The jury had watched earlier Monday in Androscoggin County Superior Court as Flick, dressed in a white shirt, had shopped at a local Walmart two days before. He could be seen on surveillance video going to the home goods department, selecting two of the pink-handled knives and paying $2.24 in cash for each at the checkout.
Another video viewed by the jury showed Flick approaching Dobbie at a Dunkin’ Donuts on Main Street in Lewiston earlier that morning a year ago. He could be seen standing around while she and her sons apparently had breakfast.
He then followed them to a laundromat on Sabattus Street, where he appeared to be pacing inside and outside before attacking Dobbie at about 10 a.m. She had been on her cellphone, sitting on steps leading to the sidewalk at the end of the laundromat building when he crouched over her. She appears to have pushed him back before his arm begins a stabbing motion over her.
Flick had concealed one of the knives in the small of his back and one in his pants pocket, Ellis told the jury. He plucked the one from behind and unsheathed it before stabbing Dobbie.
Dennis Fisher, who was in Maine from New Hampshire on business, had just opened the door to a dryer at the laundromat when he heard Dobbie’s screams coming from outside, he testified Monday.
“It was loud, real loud,” he said. She was “just screaming: ‘Help! Help! Help!'”
He ran to where Flick stood over Dobbie.
“I drop-kicked him,” Fisher said.
The knife flew into the air, Fisher said, and he used his foot to pin Flick’s neck against the sidewalk.
Another man tended to Dobbie, holding her and trying to put pressure on her wounds.
“She had a terrified look on her face,” Fisher said.
She laid back on the stairs, her breath giving a death rattle, he said, wiping tears from his eyes and cheeks.
Eric Drake said he ran to Dobbie when he heard her screams.
“It was really bad, I mean, I knew something was wrong,” he said.
“She was bleeding everywhere,” Drake said, adding he called 911 as he held her.
Elliot Meserve, who lived in an apartment overlooking the stairs on which Dobbie was stabbed, said he could see Flick stabbing her. She had told him to leave her alone, Meserve testified.
He remembered the look on Flick’s face as he stabbed Dobbie.
“There was no emotion, no rage or passion,” he said. “It was just blank.”
Monday was the first day of Flick’s murder trial. He had asserted a defense of not guilty by reason of insanity, but his lawyer, Allan Lobozzo, said Monday that Flick had withdrawn that motion.
Flick also had initially waived his right to a jury trial, but later changed his mind.
A jury of 10 men and five women, including three alternates, was picked last week.

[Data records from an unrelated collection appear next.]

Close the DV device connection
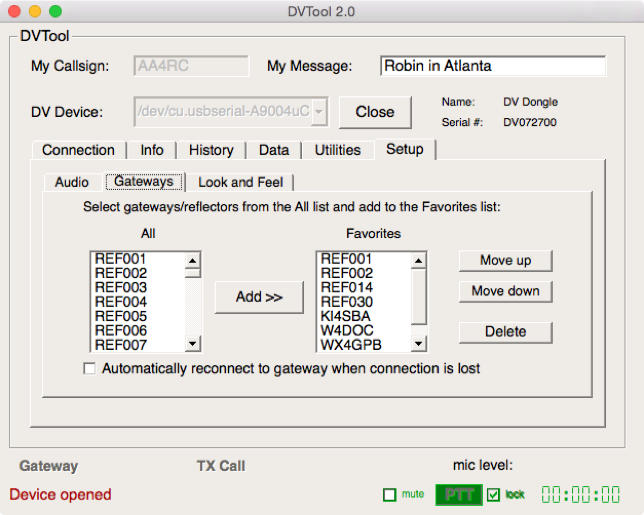The image size is (644, 515). (375, 112)

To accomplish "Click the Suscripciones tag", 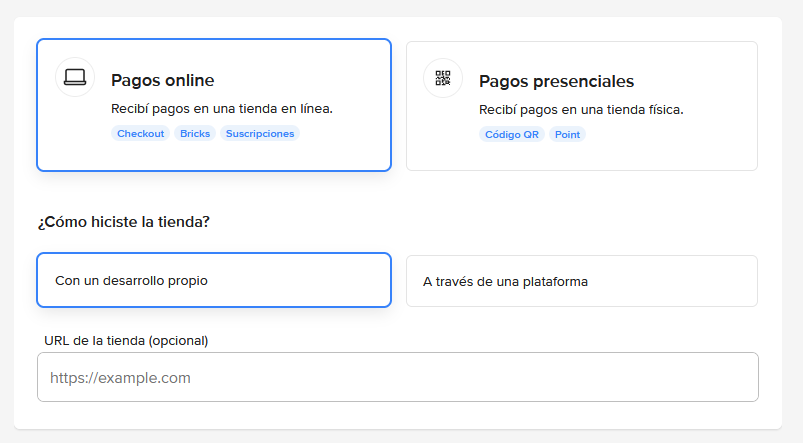I will [x=260, y=134].
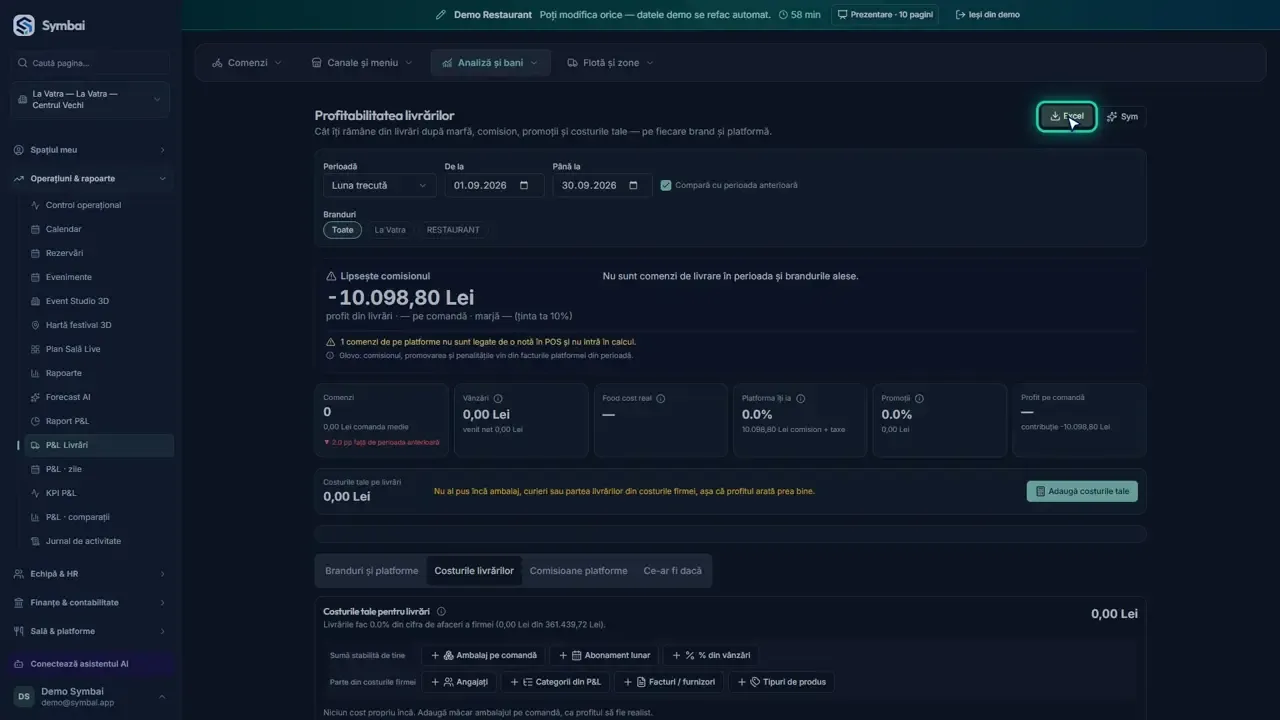The width and height of the screenshot is (1280, 720).
Task: Click the info icon next to Costurile tale pentru livrări
Action: [x=441, y=611]
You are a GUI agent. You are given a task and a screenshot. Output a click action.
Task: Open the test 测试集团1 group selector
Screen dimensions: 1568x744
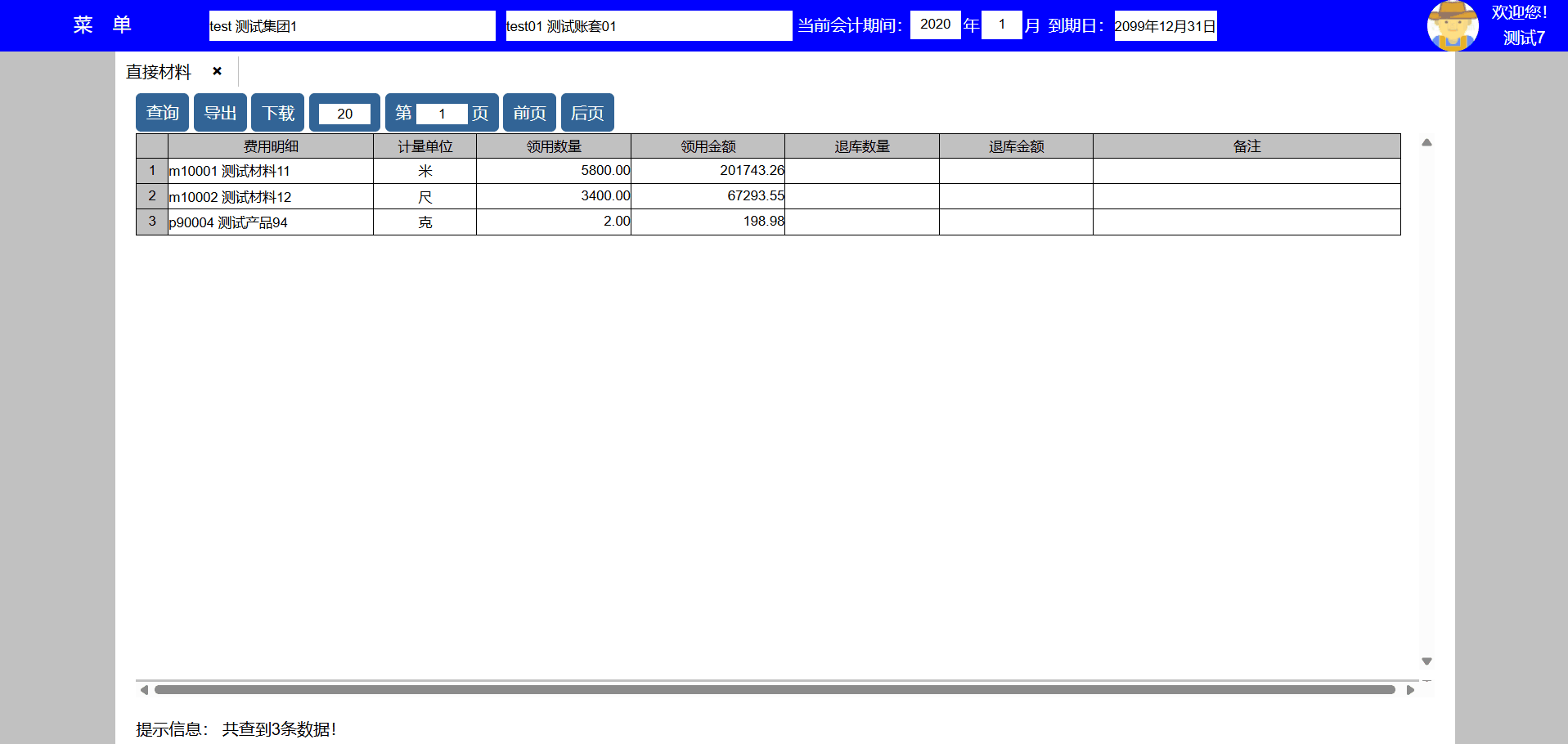[x=352, y=26]
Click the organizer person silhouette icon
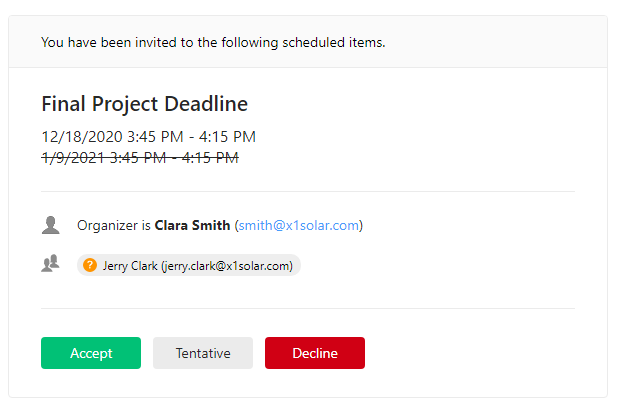 point(50,225)
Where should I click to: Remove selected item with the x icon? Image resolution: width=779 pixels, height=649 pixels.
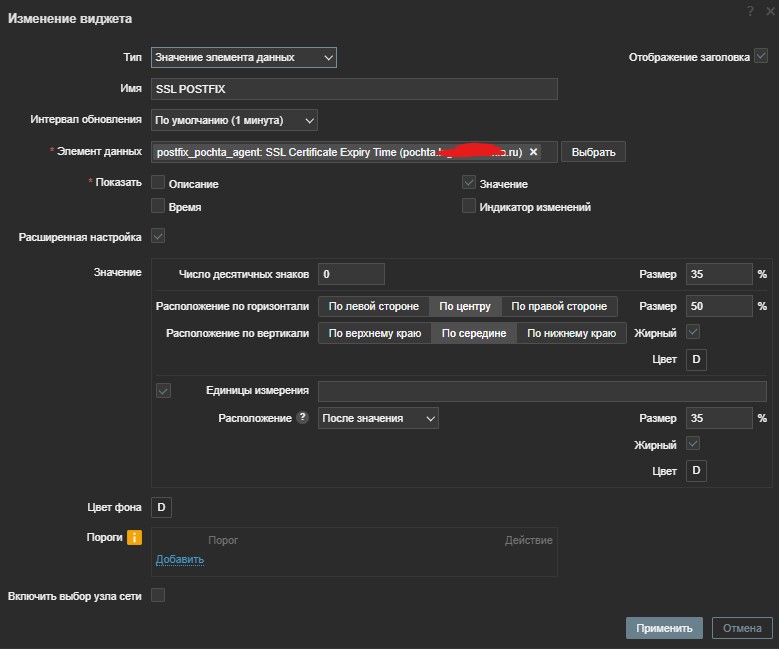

Flick, wearing a gray suit, looked on as the three surveillance videos were played for the jury.
During opening statements, Ellis told the jury Flick had become obsessed with Dobbie, following her around Lewiston, eating meals with her at Hope Haven Mission, where she was staying with her sons as they waited for an apartment in Farmington to become available.
Witnesses said Flick followed Dobbie to the Lewiston library, where she often took her children. He also followed her to the bus station.
“It was this infatuation that led to her murder,” Ellis said.
Ellis called several witnesses who said Dobbie tolerated Flick’s attention, but balked at his attempts to hug her or show her physical affection.
“She didn’t want it,” said Laura Kirkland, who knew Dobbie from the shelter.
“He was always trying to touch her,” Laurie Moreau said. “It was creepy.”
Lobozzo told the jury to keep an open mind during the trial and not to jump to conclusions when confronted with “some fairly outrageous allegations.”
He presented jurors with a graphic showing proof beyond a reasonable doubt, the standard needed for a criminal conviction, is the highest standard required in judicial proceedings. Prosecutors have the burden to prove their case to that degree for the jury to return a guilty verdict, he said.
Flick has a long history of violence against women, and was sentenced to prison for stabbing his wife 14 times in front of their child in 1979.
A judge who sentenced him for assaulting another woman in 2010 said Flick would no longer represent a threat because of his age. The judge disregarded the recommendations of the prosecutor and probation officer for a longer sentence, and Flick was released in 2014.
His trial is expected to continue Tuesday.